Turn every line of the records below into a two-column Markdown table with the columns Row and Entry, putting the row number under Row and the line under Entry. Omit blank lines.

Text and item location entries:
━━━━

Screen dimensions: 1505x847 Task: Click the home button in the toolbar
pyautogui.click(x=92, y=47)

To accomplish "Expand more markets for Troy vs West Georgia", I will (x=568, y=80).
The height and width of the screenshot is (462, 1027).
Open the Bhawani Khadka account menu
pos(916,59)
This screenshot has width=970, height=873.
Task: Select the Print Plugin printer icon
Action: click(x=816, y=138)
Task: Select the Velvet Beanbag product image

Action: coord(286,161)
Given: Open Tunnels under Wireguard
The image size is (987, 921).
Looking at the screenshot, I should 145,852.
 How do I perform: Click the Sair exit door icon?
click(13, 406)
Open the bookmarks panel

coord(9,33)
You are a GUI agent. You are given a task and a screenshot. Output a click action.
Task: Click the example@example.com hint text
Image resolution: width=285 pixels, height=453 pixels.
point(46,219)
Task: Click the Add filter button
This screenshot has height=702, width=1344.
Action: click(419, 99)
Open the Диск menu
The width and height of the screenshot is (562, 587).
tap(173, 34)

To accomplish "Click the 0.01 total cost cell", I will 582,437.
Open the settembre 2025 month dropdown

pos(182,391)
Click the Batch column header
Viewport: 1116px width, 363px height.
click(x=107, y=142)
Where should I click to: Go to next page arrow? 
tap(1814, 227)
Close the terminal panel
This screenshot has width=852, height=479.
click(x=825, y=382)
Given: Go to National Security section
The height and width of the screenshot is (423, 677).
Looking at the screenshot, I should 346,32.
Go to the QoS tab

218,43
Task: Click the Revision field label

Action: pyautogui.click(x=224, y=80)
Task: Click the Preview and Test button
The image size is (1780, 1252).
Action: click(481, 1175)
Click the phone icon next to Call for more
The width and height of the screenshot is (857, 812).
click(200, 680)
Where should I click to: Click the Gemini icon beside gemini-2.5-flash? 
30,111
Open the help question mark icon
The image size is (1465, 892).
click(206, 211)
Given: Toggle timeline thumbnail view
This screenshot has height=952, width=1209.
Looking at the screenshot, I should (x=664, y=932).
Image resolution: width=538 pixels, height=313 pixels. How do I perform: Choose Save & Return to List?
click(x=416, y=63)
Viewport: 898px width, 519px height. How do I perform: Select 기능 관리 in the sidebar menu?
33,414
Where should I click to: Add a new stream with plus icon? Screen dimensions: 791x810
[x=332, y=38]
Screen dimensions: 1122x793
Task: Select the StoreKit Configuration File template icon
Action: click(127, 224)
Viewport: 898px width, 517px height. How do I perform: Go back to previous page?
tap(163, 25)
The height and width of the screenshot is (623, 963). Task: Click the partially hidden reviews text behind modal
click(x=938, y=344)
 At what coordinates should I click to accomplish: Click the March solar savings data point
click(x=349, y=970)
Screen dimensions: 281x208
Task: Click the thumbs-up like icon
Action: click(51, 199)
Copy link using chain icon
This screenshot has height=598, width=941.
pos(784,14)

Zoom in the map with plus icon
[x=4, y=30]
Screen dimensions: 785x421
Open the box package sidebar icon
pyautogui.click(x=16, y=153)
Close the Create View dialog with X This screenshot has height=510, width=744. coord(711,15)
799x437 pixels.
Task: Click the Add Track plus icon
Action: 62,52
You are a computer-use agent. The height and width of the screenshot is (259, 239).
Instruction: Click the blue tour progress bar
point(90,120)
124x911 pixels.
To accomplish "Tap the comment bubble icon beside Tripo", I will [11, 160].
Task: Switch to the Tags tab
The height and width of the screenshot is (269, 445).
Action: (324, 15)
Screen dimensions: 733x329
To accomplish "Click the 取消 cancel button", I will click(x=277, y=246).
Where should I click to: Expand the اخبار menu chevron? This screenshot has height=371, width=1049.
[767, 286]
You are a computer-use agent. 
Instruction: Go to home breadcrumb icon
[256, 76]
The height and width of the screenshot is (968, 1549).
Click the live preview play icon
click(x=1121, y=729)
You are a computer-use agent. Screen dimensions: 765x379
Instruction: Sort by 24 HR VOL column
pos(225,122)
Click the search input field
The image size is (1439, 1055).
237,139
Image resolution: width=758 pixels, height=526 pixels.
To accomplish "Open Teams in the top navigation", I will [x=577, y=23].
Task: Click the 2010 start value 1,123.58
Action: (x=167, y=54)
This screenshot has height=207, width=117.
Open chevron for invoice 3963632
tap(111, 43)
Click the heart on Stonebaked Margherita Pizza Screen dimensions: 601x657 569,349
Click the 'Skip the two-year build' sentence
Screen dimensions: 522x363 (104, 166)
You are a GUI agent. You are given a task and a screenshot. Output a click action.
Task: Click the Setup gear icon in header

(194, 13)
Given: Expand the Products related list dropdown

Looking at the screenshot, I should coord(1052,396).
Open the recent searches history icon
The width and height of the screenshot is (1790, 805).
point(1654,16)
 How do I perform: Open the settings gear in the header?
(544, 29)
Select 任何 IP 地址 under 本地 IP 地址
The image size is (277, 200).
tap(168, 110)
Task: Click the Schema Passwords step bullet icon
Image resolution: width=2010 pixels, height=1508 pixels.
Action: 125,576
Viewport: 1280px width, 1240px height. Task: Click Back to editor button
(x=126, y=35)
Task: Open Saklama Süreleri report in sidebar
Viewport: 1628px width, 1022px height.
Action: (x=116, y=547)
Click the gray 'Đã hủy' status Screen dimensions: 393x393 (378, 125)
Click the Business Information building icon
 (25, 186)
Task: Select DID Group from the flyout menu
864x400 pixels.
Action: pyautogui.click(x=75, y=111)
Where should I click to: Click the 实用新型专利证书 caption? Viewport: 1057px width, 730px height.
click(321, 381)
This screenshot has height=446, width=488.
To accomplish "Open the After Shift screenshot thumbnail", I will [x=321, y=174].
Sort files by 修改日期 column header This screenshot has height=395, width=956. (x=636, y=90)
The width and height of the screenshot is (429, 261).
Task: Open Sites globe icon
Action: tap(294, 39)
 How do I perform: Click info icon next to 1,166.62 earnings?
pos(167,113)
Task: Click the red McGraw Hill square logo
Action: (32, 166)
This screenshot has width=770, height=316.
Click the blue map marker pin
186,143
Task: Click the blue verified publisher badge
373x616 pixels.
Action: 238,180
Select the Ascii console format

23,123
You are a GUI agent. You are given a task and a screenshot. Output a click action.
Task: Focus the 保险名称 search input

━━━━

EXERCISE SOLUTION:
| Row | Entry |
|---|---|
| 1 | Screen dimensions: 1505x847 Task: Click the home button in the toolbar |
| 2 | pyautogui.click(x=92, y=47) |
| 3 | To accomplish "Expand more markets for Troy vs West Georgia", I will (x=568, y=80). |
| 4 | The height and width of the screenshot is (462, 1027). |
| 5 | Open the Bhawani Khadka account menu |
| 6 | pos(916,59) |
| 7 | This screenshot has width=970, height=873. |
| 8 | Task: Select the Print Plugin printer icon |
| 9 | Action: click(x=816, y=138) |
| 10 | Task: Select the Velvet Beanbag product image |
| 11 | Action: coord(286,161) |
| 12 | Given: Open Tunnels under Wireguard |
| 13 | The image size is (987, 921). |
| 14 | Looking at the screenshot, I should 145,852. |
| 15 |  How do I perform: Click the Sair exit door icon? |
| 16 | click(13, 406) |
| 17 | Open the bookmarks panel |
| 18 | coord(9,33) |
| 19 | You are a GUI agent. You are given a task and a screenshot. Output a click action. |
| 20 | Task: Click the example@example.com hint text |
| 21 | Image resolution: width=285 pixels, height=453 pixels. |
| 22 | point(46,219) |
| 23 | Task: Click the Add filter button |
| 24 | This screenshot has height=702, width=1344. |
| 25 | Action: click(419, 99) |
| 26 | Open the Диск menu |
| 27 | The width and height of the screenshot is (562, 587). |
| 28 | tap(173, 34) |
| 29 | To accomplish "Click the 0.01 total cost cell", I will 582,437. |
| 30 | Open the settembre 2025 month dropdown |
| 31 | pos(182,391) |
| 32 | Click the Batch column header |
| 33 | Viewport: 1116px width, 363px height. |
| 34 | click(x=107, y=142) |
| 35 | Where should I click to: Go to next page arrow?  |
| 36 | tap(1814, 227) |
| 37 | Close the terminal panel |
| 38 | This screenshot has width=852, height=479. |
| 39 | click(x=825, y=382) |
| 40 | Given: Go to National Security section |
| 41 | The height and width of the screenshot is (423, 677). |
| 42 | Looking at the screenshot, I should 346,32. |
| 43 | Go to the QoS tab |
| 44 | 218,43 |
| 45 | Task: Click the Revision field label |
| 46 | Action: pyautogui.click(x=224, y=80) |
| 47 | Task: Click the Preview and Test button |
| 48 | The image size is (1780, 1252). |
| 49 | Action: click(481, 1175) |
| 50 | Click the phone icon next to Call for more |
| 51 | The width and height of the screenshot is (857, 812). |
| 52 | click(200, 680) |
| 53 | Where should I click to: Click the Gemini icon beside gemini-2.5-flash?  |
| 54 | 30,111 |
| 55 | Open the help question mark icon |
| 56 | The image size is (1465, 892). |
| 57 | click(206, 211) |
| 58 | Given: Toggle timeline thumbnail view |
| 59 | This screenshot has height=952, width=1209. |
| 60 | Looking at the screenshot, I should (x=664, y=932). |
| 61 | Image resolution: width=538 pixels, height=313 pixels. How do I perform: Choose Save & Return to List? |
| 62 | click(x=416, y=63) |
| 63 | Viewport: 898px width, 519px height. How do I perform: Select 기능 관리 in the sidebar menu? |
| 64 | 33,414 |
| 65 | Where should I click to: Add a new stream with plus icon? Screen dimensions: 791x810 |
| 66 | [x=332, y=38] |
| 67 | Screen dimensions: 1122x793 |
| 68 | Task: Select the StoreKit Configuration File template icon |
| 69 | Action: click(127, 224) |
| 70 | Viewport: 898px width, 517px height. How do I perform: Go back to previous page? |
| 71 | tap(163, 25) |
| 72 | The height and width of the screenshot is (623, 963). Task: Click the partially hidden reviews text behind modal |
| 73 | click(x=938, y=344) |
| 74 |  At what coordinates should I click to accomplish: Click the March solar savings data point |
| 75 | click(x=349, y=970) |
| 76 | Screen dimensions: 281x208 |
| 77 | Task: Click the thumbs-up like icon |
| 78 | Action: click(51, 199) |
| 79 | Copy link using chain icon |
| 80 | This screenshot has height=598, width=941. |
| 81 | pos(784,14) |
| 82 | Zoom in the map with plus icon |
| 83 | [x=4, y=30] |
| 84 | Screen dimensions: 785x421 |
| 85 | Open the box package sidebar icon |
| 86 | pyautogui.click(x=16, y=153) |
| 87 | Close the Create View dialog with X This screenshot has height=510, width=744. coord(711,15) |
| 88 | 799x437 pixels. |
| 89 | Task: Click the Add Track plus icon |
| 90 | Action: 62,52 |
| 91 | You are a computer-use agent. The height and width of the screenshot is (259, 239). |
| 92 | Instruction: Click the blue tour progress bar |
| 93 | point(90,120) |
| 94 | 124x911 pixels. |
| 95 | To accomplish "Tap the comment bubble icon beside Tripo", I will [11, 160]. |
| 96 | Task: Switch to the Tags tab |
| 97 | The height and width of the screenshot is (269, 445). |
| 98 | Action: (324, 15) |
| 99 | Screen dimensions: 733x329 |
| 100 | To accomplish "Click the 取消 cancel button", I will click(x=277, y=246). |
| 101 | Where should I click to: Expand the اخبار menu chevron? This screenshot has height=371, width=1049. |
| 102 | [767, 286] |
| 103 | You are a computer-use agent.  |
| 104 | Instruction: Go to home breadcrumb icon |
| 105 | [256, 76] |
| 106 | The height and width of the screenshot is (968, 1549). |
| 107 | Click the live preview play icon |
| 108 | click(x=1121, y=729) |
| 109 | You are a computer-use agent. Screen dimensions: 765x379 |
| 110 | Instruction: Sort by 24 HR VOL column |
| 111 | pos(225,122) |
| 112 | Click the search input field |
| 113 | The image size is (1439, 1055). |
| 114 | 237,139 |
| 115 | Image resolution: width=758 pixels, height=526 pixels. |
| 116 | To accomplish "Open Teams in the top navigation", I will [x=577, y=23]. |
| 117 | Task: Click the 2010 start value 1,123.58 |
| 118 | Action: (x=167, y=54) |
| 119 | This screenshot has height=207, width=117. |
| 120 | Open chevron for invoice 3963632 |
| 121 | tap(111, 43) |
| 122 | Click the heart on Stonebaked Margherita Pizza Screen dimensions: 601x657 569,349 |
| 123 | Click the 'Skip the two-year build' sentence |
| 124 | Screen dimensions: 522x363 (104, 166) |
| 125 | You are a GUI agent. You are given a task and a screenshot. Output a click action. |
| 126 | Task: Click the Setup gear icon in header |
| 127 | (194, 13) |
| 128 | Given: Expand the Products related list dropdown |
| 129 | Looking at the screenshot, I should coord(1052,396). |
| 130 | Open the recent searches history icon |
| 131 | The width and height of the screenshot is (1790, 805). |
| 132 | point(1654,16) |
| 133 |  How do I perform: Open the settings gear in the header? |
| 134 | (544, 29) |
| 135 | Select 任何 IP 地址 under 本地 IP 地址 |
| 136 | The image size is (277, 200). |
| 137 | tap(168, 110) |
| 138 | Task: Click the Schema Passwords step bullet icon |
| 139 | Image resolution: width=2010 pixels, height=1508 pixels. |
| 140 | Action: 125,576 |
| 141 | Viewport: 1280px width, 1240px height. Task: Click Back to editor button |
| 142 | (x=126, y=35) |
| 143 | Task: Open Saklama Süreleri report in sidebar |
| 144 | Viewport: 1628px width, 1022px height. |
| 145 | Action: (x=116, y=547) |
| 146 | Click the gray 'Đã hủy' status Screen dimensions: 393x393 (378, 125) |
| 147 | Click the Business Information building icon |
| 148 |  (25, 186) |
| 149 | Task: Select DID Group from the flyout menu |
| 150 | 864x400 pixels. |
| 151 | Action: pyautogui.click(x=75, y=111) |
| 152 | Where should I click to: Click the 实用新型专利证书 caption? Viewport: 1057px width, 730px height. |
| 153 | click(321, 381) |
| 154 | This screenshot has height=446, width=488. |
| 155 | To accomplish "Open the After Shift screenshot thumbnail", I will [x=321, y=174]. |
| 156 | Sort files by 修改日期 column header This screenshot has height=395, width=956. (x=636, y=90) |
| 157 | The width and height of the screenshot is (429, 261). |
| 158 | Task: Open Sites globe icon |
| 159 | Action: tap(294, 39) |
| 160 |  How do I perform: Click info icon next to 1,166.62 earnings? |
| 161 | pos(167,113) |
| 162 | Task: Click the red McGraw Hill square logo |
| 163 | Action: (32, 166) |
| 164 | This screenshot has width=770, height=316. |
| 165 | Click the blue map marker pin |
| 166 | 186,143 |
| 167 | Task: Click the blue verified publisher badge |
| 168 | 373x616 pixels. |
| 169 | Action: 238,180 |
| 170 | Select the Ascii console format |
| 171 | 23,123 |
| 172 | You are a GUI agent. You are given a task and a screenshot. Output a click action. |
| 173 | Task: Focus the 保险名称 search input |